▸ **Provided material**:
● ● ● ● ● ● ●
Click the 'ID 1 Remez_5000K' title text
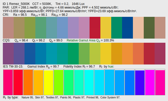Viewport: 168px width, 101px height. coord(16,4)
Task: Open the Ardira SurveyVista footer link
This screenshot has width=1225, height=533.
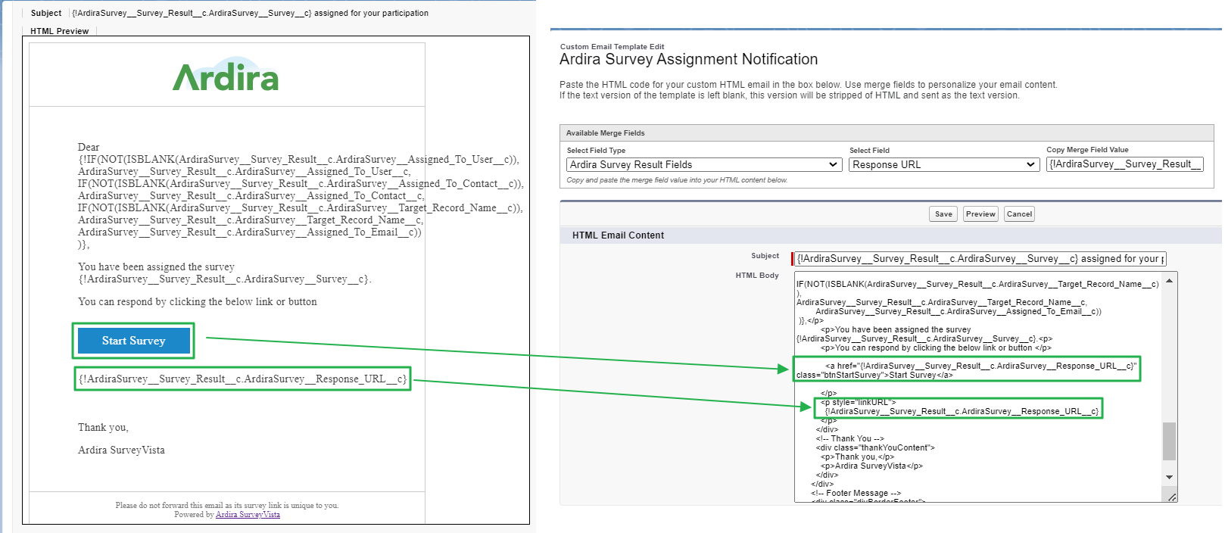Action: [x=248, y=515]
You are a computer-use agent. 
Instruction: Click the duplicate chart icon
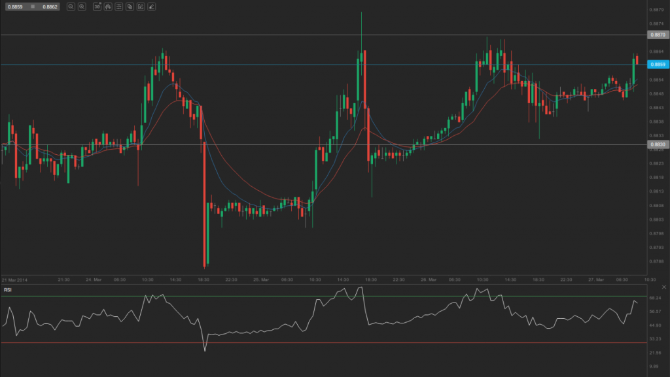[x=130, y=6]
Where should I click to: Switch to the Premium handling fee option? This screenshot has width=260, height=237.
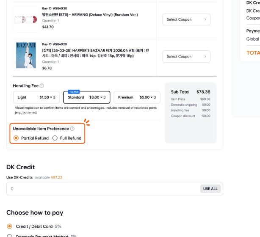click(136, 97)
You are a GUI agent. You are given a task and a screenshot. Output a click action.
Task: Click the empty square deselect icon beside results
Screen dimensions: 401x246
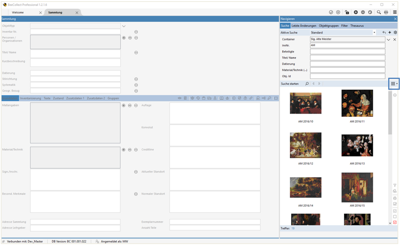click(395, 217)
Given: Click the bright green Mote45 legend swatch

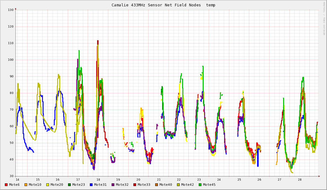Looking at the screenshot, I should 200,185.
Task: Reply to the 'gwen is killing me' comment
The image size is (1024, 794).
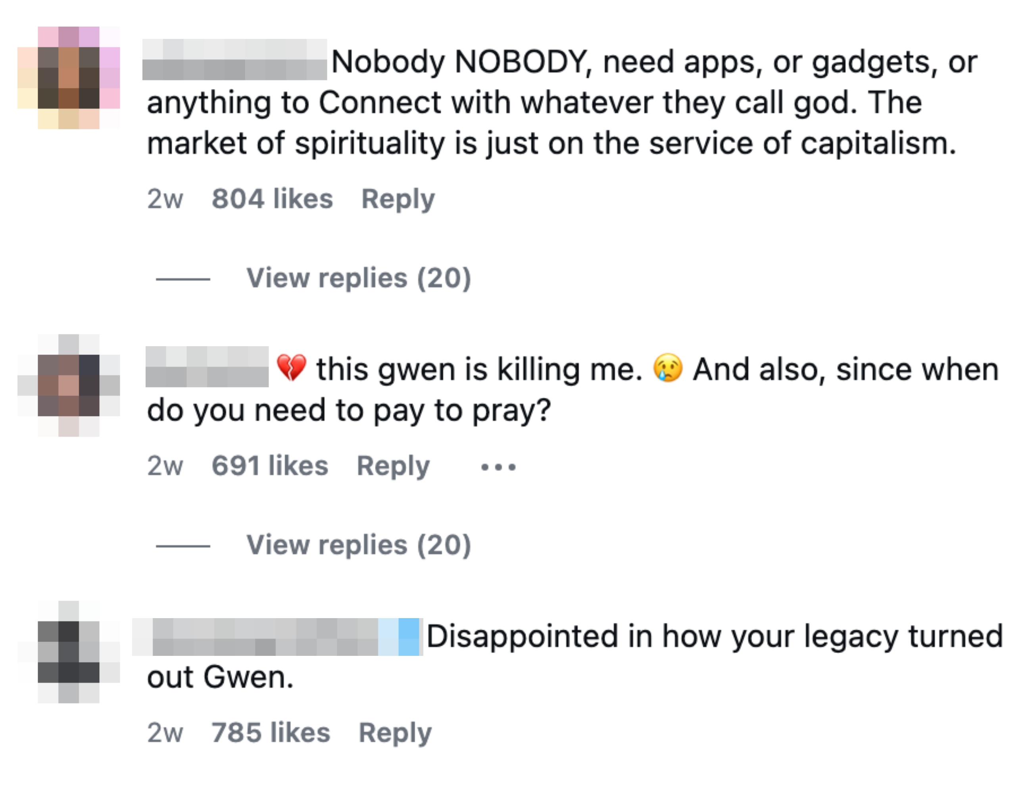Action: (393, 466)
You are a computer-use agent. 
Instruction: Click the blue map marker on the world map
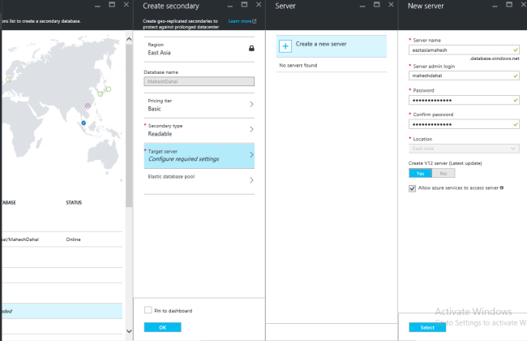pyautogui.click(x=83, y=123)
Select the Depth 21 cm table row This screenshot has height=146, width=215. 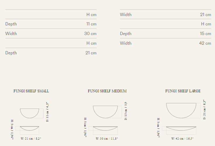click(x=51, y=53)
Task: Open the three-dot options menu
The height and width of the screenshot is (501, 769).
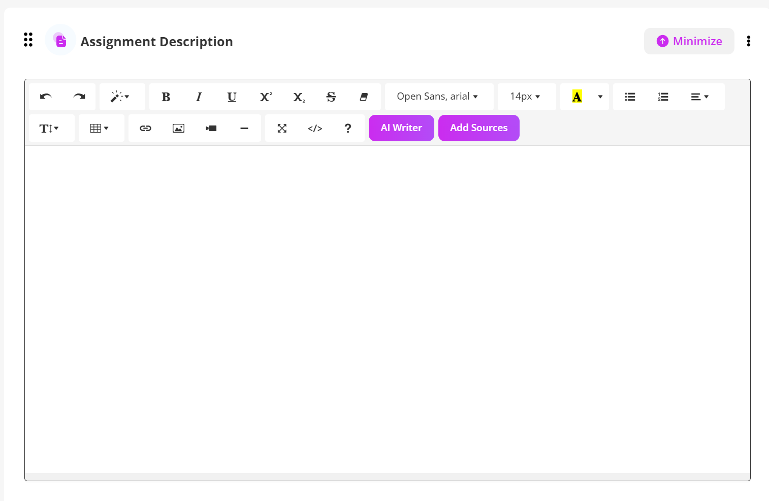Action: coord(748,41)

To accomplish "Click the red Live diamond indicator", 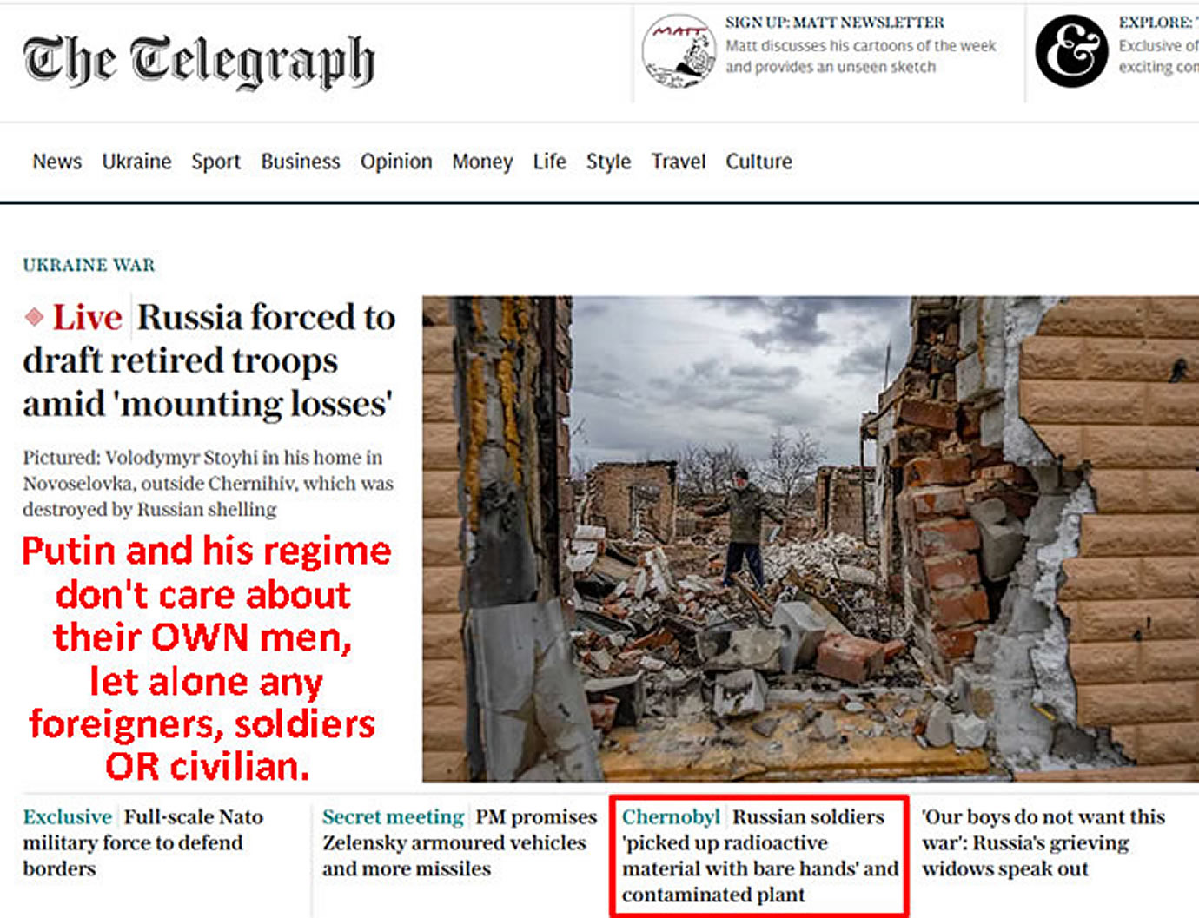I will pyautogui.click(x=34, y=317).
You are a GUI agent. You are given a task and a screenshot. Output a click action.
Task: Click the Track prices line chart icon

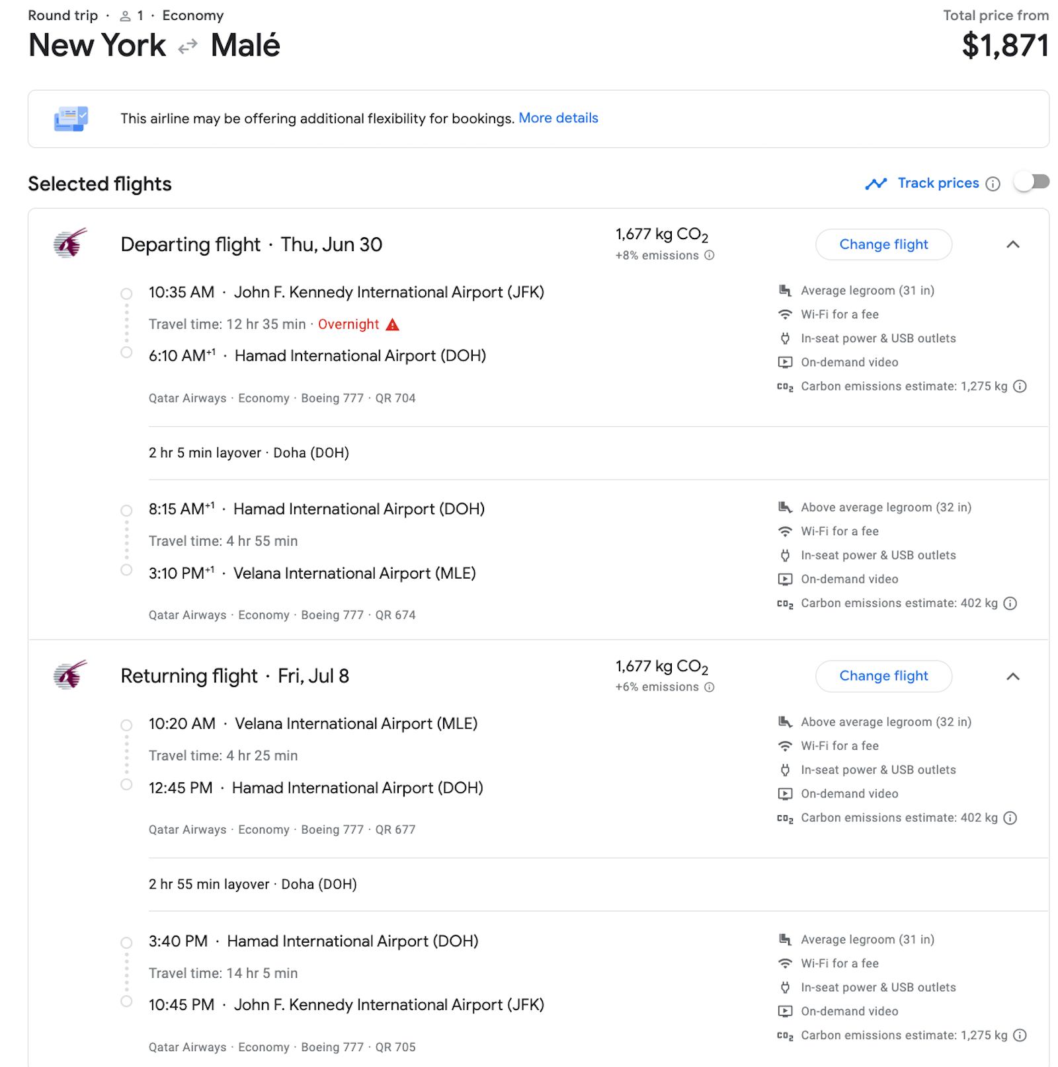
● ● ● ● ● ● ●
Take the entries above and copy out all lines with the string "Open".

Task: Open the Ardira SurveyVista footer link
Task: Open the three-dot options menu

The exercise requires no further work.